Retype every line of the listing below word for word, leaving out the pictures.

>> Start Task inputs

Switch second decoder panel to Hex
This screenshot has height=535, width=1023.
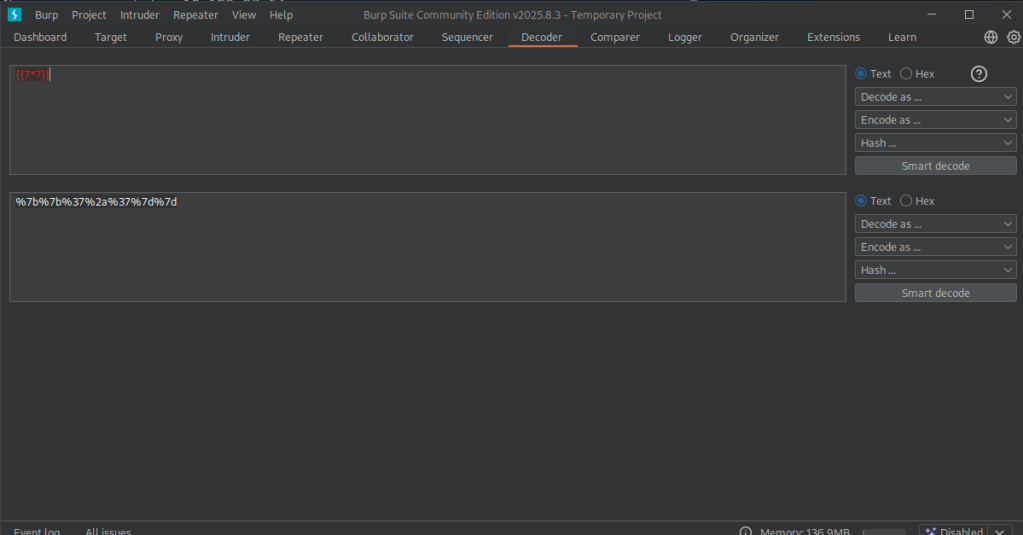click(x=906, y=201)
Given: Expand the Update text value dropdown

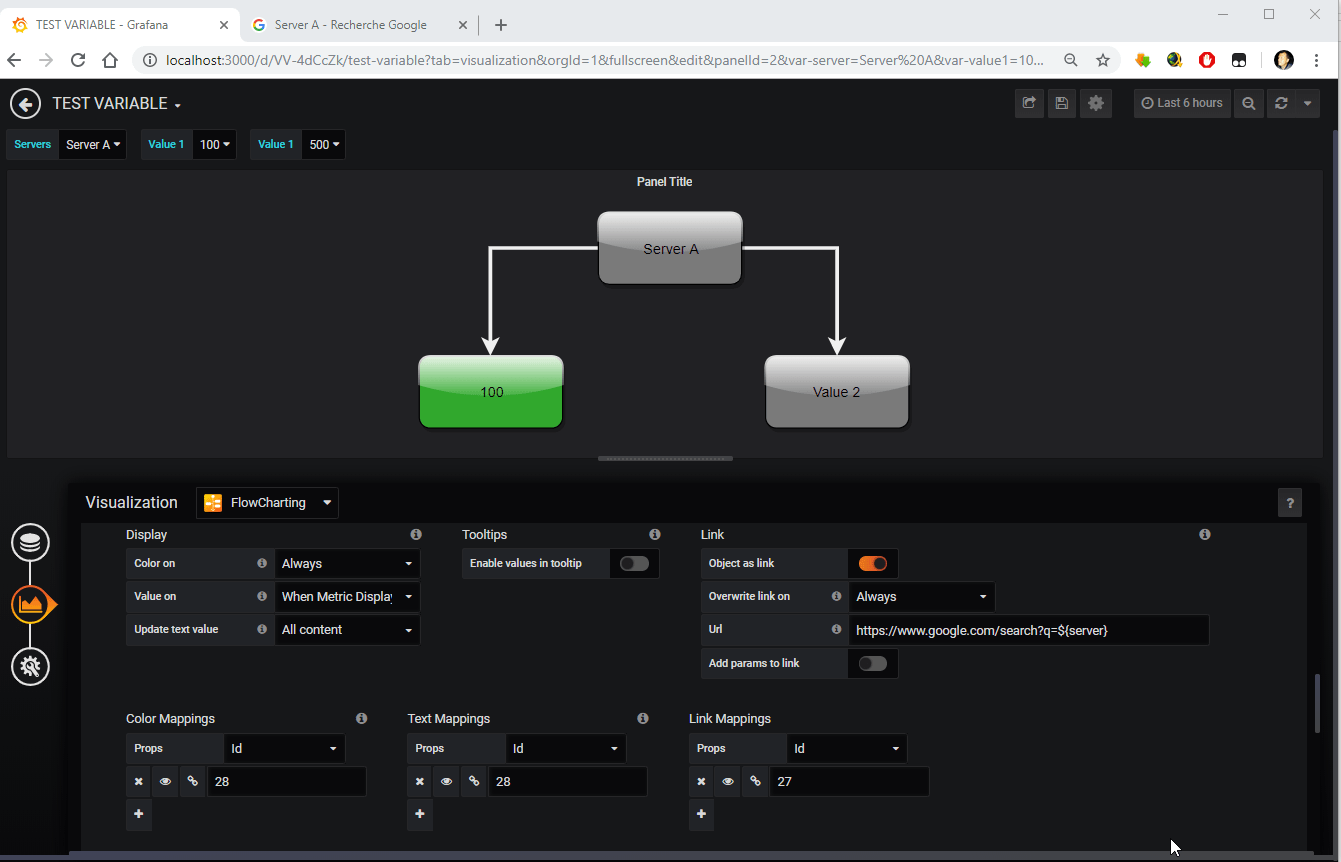Looking at the screenshot, I should pos(347,630).
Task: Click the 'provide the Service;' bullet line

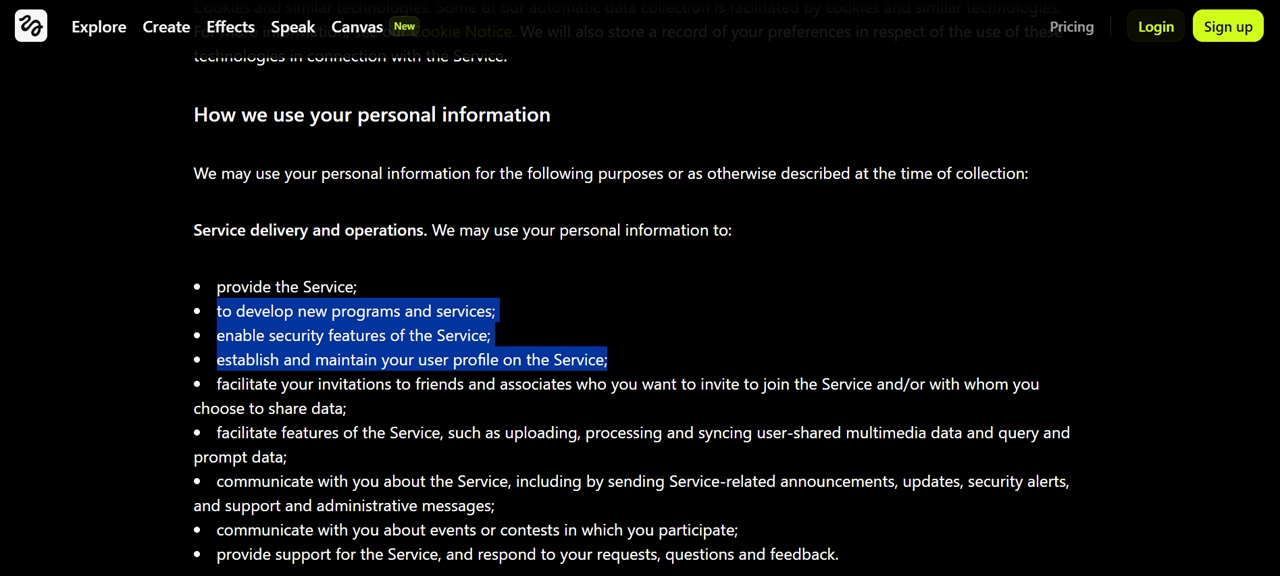Action: (286, 287)
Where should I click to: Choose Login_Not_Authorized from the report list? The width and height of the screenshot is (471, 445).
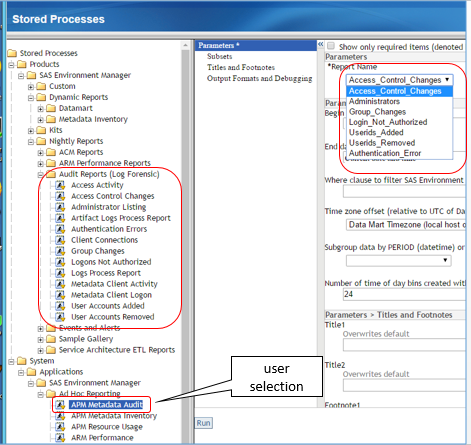388,122
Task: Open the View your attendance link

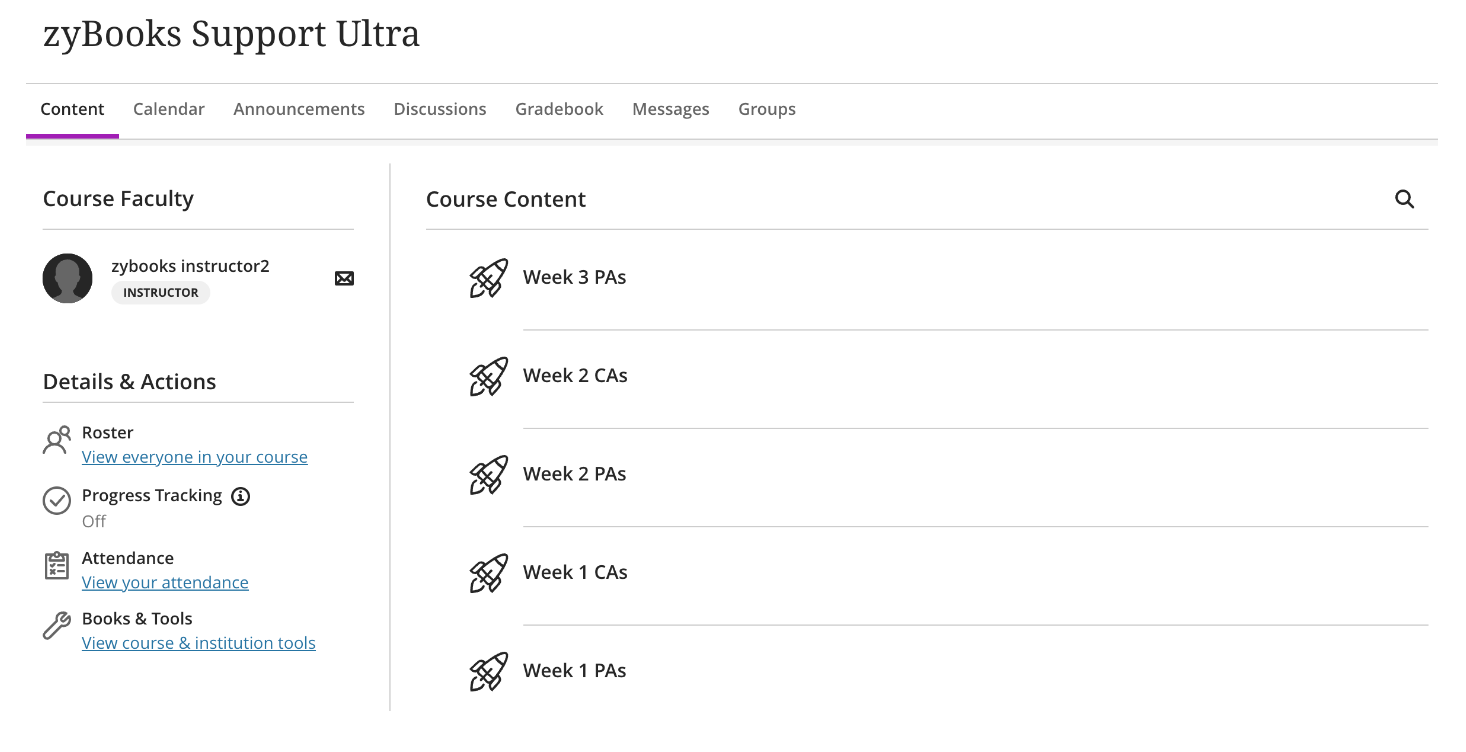Action: tap(165, 582)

>> End Task inputs

# [Exercise response]
Switch second decoder panel to Hex
This screenshot has height=535, width=1023.
click(x=906, y=201)
Given: Expand the Update text value dropdown

Looking at the screenshot, I should pos(347,630).
Task: Click the 'provide the Service;' bullet line

Action: (286, 287)
Where should I click to: Choose Login_Not_Authorized from the report list? The width and height of the screenshot is (471, 445).
388,122
Task: Open the View your attendance link

Action: tap(165, 582)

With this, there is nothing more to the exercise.